*THE DATA*
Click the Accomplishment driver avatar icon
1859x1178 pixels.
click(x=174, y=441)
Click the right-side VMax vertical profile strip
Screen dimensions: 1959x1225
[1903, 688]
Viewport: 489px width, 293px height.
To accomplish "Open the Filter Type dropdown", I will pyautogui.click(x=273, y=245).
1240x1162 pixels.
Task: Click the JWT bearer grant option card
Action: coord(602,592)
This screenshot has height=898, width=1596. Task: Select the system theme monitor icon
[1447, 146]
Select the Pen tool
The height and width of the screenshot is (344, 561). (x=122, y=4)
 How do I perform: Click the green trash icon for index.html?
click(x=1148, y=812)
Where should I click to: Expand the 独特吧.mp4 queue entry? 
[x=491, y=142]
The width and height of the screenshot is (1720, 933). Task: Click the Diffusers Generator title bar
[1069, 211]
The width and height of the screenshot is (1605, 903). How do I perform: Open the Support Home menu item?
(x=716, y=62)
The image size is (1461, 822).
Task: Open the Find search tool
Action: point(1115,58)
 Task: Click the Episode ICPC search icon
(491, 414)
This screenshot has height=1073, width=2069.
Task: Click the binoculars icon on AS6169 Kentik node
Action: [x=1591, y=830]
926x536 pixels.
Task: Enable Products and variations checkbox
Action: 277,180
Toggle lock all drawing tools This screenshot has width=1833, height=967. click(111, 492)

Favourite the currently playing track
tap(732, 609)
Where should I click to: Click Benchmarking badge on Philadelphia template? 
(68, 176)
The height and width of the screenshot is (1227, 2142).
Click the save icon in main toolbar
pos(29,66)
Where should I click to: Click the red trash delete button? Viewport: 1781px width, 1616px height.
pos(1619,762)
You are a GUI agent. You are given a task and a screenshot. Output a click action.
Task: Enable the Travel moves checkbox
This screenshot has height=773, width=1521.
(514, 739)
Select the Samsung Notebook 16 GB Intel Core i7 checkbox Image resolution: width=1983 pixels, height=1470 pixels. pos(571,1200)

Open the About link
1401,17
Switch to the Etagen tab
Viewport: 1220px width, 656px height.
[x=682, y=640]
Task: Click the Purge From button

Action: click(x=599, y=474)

*DESCRIPTION OF THE TASK*
Repeat every record, keeping each line exactly as it is.

*ANSWER TO THIS EXERCISE*
Click the Accomplishment driver avatar icon
1859x1178 pixels.
click(x=174, y=441)
Click the right-side VMax vertical profile strip
Screen dimensions: 1959x1225
[1903, 688]
Viewport: 489px width, 293px height.
To accomplish "Open the Filter Type dropdown", I will pyautogui.click(x=273, y=245).
1240x1162 pixels.
Task: Click the JWT bearer grant option card
Action: coord(602,592)
This screenshot has height=898, width=1596. Task: Select the system theme monitor icon
[1447, 146]
Select the Pen tool
The height and width of the screenshot is (344, 561). (x=122, y=4)
 How do I perform: Click the green trash icon for index.html?
click(x=1148, y=812)
Where should I click to: Expand the 独特吧.mp4 queue entry? 
[x=491, y=142]
The width and height of the screenshot is (1720, 933). Task: Click the Diffusers Generator title bar
[1069, 211]
The width and height of the screenshot is (1605, 903). How do I perform: Open the Support Home menu item?
(x=716, y=62)
The image size is (1461, 822).
Task: Open the Find search tool
Action: point(1115,58)
 Task: Click the Episode ICPC search icon
(491, 414)
This screenshot has height=1073, width=2069.
Task: Click the binoculars icon on AS6169 Kentik node
Action: [x=1591, y=830]
926x536 pixels.
Task: Enable Products and variations checkbox
Action: 277,180
Toggle lock all drawing tools This screenshot has width=1833, height=967. click(111, 492)

Favourite the currently playing track
tap(732, 609)
Where should I click to: Click Benchmarking badge on Philadelphia template? 
(68, 176)
The height and width of the screenshot is (1227, 2142).
Click the save icon in main toolbar
pos(29,66)
Where should I click to: Click the red trash delete button? Viewport: 1781px width, 1616px height.
pos(1619,762)
You are a GUI agent. You are given a task and a screenshot. Output a click action.
Task: Enable the Travel moves checkbox
This screenshot has height=773, width=1521.
(514, 739)
Select the Samsung Notebook 16 GB Intel Core i7 checkbox Image resolution: width=1983 pixels, height=1470 pixels. pos(571,1200)

Open the About link
1401,17
Switch to the Etagen tab
Viewport: 1220px width, 656px height.
[x=682, y=640]
Task: Click the Purge From button

Action: click(x=599, y=474)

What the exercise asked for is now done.